ANTHROPOMETRIC AND SONOGRAPHIC STUDIES OF THE HUSOLEUS MUSCLE ARCHITECTURE
The human soleus muscle plays a major role in posture and locomotion, providing a significant proportion of the tension in the tendo calcaneus during quiet standing and of the propulsive force in locomotion (Alexander & Vernon, 1975).
It has become clear that varying the length of the soleus muscle by flexion and extension of the ankle joint affects many aspects of its behaviour: the shape of electrically-evoked EMG (electromyography) responses (Gerilvsky, Gydkov &Radicheva, 1977): the threshold and amplitude of reflex responses (Davies & Lader, 1983; Weiss, Kearney & Hunter, 1986); the torque generated about the ankle (Sale et al., 1982).
Predicting the behaviour of each of these length-dependent properties in soleus depends, therefore, on an accurate knowledge of its length or, more specifically, the relationship between length and ankle joint angle.
General characteristics of length-dependence, applicable to other muscles may be inferred if soleus length is expressed in terms of its resting length, lr.
This is the length of the muscle found when the ankle angle is zero, the foot being at right angles to the leg and it is the base unit of functional muscle length.
Its use allows comparison of length, length change and rate of change between muscles of widely differing form and function (Prochazka, Stephens & Wand, 1979).
Once this information is available, fractional changes in lr may be calculated from simple trigonometric functions such as the ‘cosine rule’ (Greer & Hancox, 1978) or that stipulated by Hufschmidt & Schwaller (1987).
Evidently, the reliability of such calculations depends critically on the anthropometric data used to evaluate them, but obtaining such data in intact subjects requires surface measurements to be made of structures whose topographical relationship to the skin surface does not remain constant.
The purpose of this study was to provide data from which empirical relationships might be derived to predict soleus lr in intact subjects.
The results show that some of the values previously assumed for soleus (e.g. by Hufschmidt & Schwaller,1987) are not justified empirically.
Ultrasonography has been used in medical practice since early 1950s, when Wild and colleagues discovered the ability of high-frequency ultrasound wavesto visualize living tissues (Wild&Neal, 1951).
Since then, the technique of ultrasound has rapidly evolved, leading to its widespread use in almost all fields of medicine because of its non-invasive nature and real-time display. In 1980, it was first discovered that diseased muscle showed a different ultrasound appearance compared to healthy muscles (Heckmatt et al., 1980)
Neuromuscular disorders, malignancies, infections and hematomas and ruptures of the musculoskeletal system can also be detected with ultrasound (Campell et al., 2005; Fornage, 2002; Hashimoto, 1999; Peetrons 2002).
The sonographic appearance of muscle is fairly distinct and can easily be discriminated from surrounding structures such as subcutaneous fat, bone, nerves, and blood vessels (Peetrons, 2002).
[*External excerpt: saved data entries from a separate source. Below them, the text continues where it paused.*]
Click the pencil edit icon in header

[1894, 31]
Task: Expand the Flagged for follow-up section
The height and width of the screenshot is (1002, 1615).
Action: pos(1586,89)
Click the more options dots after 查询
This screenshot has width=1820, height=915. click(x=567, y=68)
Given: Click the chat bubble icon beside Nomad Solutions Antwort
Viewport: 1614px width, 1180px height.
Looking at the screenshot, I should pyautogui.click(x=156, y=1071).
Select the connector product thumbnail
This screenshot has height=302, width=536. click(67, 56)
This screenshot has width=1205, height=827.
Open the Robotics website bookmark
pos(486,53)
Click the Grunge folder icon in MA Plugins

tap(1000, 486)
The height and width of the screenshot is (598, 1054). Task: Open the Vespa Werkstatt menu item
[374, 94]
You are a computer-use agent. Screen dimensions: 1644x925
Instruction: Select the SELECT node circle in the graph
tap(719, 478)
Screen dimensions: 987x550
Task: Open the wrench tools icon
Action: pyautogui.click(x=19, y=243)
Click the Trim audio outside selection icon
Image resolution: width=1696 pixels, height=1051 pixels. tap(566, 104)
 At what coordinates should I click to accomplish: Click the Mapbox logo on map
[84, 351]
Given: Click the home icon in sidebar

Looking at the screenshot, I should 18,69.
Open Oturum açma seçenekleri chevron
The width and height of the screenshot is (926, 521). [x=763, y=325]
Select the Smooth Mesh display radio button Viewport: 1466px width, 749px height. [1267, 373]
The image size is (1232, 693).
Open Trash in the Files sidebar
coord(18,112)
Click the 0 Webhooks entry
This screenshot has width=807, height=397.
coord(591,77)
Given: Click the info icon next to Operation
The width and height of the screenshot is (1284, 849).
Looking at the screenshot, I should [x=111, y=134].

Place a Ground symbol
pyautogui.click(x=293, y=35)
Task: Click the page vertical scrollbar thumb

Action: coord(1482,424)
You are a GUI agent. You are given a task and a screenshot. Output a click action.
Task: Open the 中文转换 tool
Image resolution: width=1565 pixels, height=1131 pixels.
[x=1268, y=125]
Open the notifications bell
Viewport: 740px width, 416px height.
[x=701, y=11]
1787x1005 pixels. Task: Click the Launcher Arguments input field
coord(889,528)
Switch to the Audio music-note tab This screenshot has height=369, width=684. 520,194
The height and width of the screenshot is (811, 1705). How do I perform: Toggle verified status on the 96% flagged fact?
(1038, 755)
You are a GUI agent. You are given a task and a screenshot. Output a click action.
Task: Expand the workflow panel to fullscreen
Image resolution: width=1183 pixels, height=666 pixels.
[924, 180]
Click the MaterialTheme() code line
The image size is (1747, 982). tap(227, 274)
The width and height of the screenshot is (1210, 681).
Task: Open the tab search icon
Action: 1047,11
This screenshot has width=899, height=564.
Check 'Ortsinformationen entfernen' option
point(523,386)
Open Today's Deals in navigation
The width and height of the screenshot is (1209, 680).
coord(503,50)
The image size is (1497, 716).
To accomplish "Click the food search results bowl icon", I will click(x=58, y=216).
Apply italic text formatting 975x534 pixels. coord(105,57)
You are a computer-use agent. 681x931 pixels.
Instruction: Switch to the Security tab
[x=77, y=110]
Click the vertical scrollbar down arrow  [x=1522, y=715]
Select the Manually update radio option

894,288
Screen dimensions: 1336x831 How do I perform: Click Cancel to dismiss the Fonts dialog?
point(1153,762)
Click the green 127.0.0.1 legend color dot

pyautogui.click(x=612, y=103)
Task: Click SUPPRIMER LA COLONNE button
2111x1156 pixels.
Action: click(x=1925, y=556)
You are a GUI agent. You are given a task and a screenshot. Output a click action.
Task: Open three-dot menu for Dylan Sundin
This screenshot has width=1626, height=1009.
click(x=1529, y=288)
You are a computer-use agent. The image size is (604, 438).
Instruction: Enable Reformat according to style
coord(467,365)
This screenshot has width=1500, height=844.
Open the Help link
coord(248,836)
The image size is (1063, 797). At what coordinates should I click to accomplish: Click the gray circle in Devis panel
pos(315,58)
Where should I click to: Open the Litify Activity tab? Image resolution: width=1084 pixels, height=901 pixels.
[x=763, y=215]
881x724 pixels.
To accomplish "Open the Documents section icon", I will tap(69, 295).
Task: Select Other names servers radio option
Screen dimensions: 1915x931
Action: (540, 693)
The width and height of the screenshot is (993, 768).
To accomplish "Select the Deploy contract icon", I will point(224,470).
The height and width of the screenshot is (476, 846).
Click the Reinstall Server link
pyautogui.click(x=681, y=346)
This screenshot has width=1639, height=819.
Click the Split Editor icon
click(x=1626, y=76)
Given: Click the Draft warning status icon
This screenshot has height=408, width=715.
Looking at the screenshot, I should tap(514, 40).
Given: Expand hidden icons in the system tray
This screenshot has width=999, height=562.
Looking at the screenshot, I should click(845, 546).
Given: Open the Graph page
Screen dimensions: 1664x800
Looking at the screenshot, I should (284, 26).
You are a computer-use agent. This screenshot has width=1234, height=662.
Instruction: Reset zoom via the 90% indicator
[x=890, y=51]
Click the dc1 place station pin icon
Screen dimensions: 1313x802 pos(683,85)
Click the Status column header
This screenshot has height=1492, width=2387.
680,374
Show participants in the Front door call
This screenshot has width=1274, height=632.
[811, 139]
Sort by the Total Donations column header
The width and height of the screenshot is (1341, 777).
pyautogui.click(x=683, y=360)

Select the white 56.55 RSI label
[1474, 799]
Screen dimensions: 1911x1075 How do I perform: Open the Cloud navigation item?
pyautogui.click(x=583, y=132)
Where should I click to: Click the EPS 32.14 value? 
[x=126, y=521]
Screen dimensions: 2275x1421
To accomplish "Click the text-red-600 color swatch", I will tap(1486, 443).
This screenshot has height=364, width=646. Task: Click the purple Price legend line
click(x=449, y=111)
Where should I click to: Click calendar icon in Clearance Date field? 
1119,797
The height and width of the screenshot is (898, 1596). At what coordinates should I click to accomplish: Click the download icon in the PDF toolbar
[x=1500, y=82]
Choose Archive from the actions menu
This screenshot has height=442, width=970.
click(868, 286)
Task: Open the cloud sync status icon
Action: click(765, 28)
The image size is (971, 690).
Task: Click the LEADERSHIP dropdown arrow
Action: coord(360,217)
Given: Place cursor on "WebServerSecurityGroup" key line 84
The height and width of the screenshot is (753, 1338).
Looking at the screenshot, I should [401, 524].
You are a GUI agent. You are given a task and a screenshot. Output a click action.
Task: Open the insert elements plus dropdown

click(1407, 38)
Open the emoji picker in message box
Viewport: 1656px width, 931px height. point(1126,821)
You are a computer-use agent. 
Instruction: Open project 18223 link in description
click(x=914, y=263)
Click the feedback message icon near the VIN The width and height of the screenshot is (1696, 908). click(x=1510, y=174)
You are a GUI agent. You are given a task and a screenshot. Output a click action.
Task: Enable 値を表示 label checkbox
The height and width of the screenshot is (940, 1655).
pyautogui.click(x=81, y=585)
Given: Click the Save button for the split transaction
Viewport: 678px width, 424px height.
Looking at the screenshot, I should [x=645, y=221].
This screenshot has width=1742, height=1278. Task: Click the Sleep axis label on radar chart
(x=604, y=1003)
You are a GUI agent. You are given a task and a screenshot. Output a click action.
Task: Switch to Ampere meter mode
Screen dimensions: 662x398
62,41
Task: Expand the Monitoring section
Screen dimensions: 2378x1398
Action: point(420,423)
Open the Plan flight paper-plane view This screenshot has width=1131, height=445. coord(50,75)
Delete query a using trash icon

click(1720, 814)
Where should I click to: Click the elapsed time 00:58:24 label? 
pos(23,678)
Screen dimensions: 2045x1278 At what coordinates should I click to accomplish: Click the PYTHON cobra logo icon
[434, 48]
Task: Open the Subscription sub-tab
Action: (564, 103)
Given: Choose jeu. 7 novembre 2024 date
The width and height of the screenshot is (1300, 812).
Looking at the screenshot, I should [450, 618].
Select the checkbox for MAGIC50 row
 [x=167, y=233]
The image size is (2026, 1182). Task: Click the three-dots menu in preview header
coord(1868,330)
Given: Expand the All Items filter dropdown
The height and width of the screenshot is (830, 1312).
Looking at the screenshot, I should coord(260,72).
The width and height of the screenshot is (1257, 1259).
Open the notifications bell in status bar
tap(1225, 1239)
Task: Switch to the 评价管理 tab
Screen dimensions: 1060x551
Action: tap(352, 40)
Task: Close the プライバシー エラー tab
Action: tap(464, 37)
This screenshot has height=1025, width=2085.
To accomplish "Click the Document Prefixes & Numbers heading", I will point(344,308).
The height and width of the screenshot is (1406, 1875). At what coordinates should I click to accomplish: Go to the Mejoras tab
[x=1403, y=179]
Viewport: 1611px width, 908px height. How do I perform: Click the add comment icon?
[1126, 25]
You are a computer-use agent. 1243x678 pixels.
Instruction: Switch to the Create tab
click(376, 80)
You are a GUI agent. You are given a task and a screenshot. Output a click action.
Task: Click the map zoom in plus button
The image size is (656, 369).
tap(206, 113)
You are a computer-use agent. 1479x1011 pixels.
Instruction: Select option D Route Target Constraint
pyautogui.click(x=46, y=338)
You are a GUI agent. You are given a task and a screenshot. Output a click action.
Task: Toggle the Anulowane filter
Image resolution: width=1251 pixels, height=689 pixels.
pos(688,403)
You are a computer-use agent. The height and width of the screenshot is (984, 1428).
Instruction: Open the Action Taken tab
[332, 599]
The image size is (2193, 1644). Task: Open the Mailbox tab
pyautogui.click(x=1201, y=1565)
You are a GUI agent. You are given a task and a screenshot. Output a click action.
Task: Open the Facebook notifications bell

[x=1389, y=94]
Normal muscle is relatively black, i.e has low echo intensity (Sigrid, 2010).
Ultrasonography is a quick, relatively less expensive, safe (no radiation danger), non-invasive and widely accessible imaging technique for muscle assessment (Grassi et al., 2000; O’connr et al., 2004). The knowledge of normal muscle thickness is important so as to know when there is abnormality in muscle thickness.
Ultrasonography is the use of ultrasound to produce image of structures in the human body. Using ultrasonography to access the thickness of soleus muscle, also identify different variations in the thickness and size of the soleus muscle.
This study will therefore be conducted to investigate the thickness of calf muscle among young healthy adults using ultrasound. The thickness of these muscle will possibly be a pointer to the functional status of the muscle; its use among adults; its possible relationship with the Achillles tendon thickness and its role in force generation during human propulsion.
The anthropometric and sonographic studies of the soleus muscle architecture will determine the following;
(1) The normal length of a relaxed soleus muscle in a population of young male adults in Nigeria.
(2) To determine the angle of pennation, the fibre bundle length, and muscle thickness.
(3) To determine if there exists dimorphism in the parameters of study among the given population.
The anthropometric and sonographic studies of the human soleus muscle determines the dimensions of the human soleus muscle.
In this study, the resting length of the soleus muscle which is the length of the muscle found when the ankle angle is zero, with the foot at right angles to the leg will be determined. The resting length of the soleus muscle is determined using the anthropometric studies.
The sonographic studies determine the muscle architecture in relaxed human soleus muscle of normal live subjects. The study gave information on the fiber bundle length, muscle thickness, and angles of pennation in different sites of the muscle.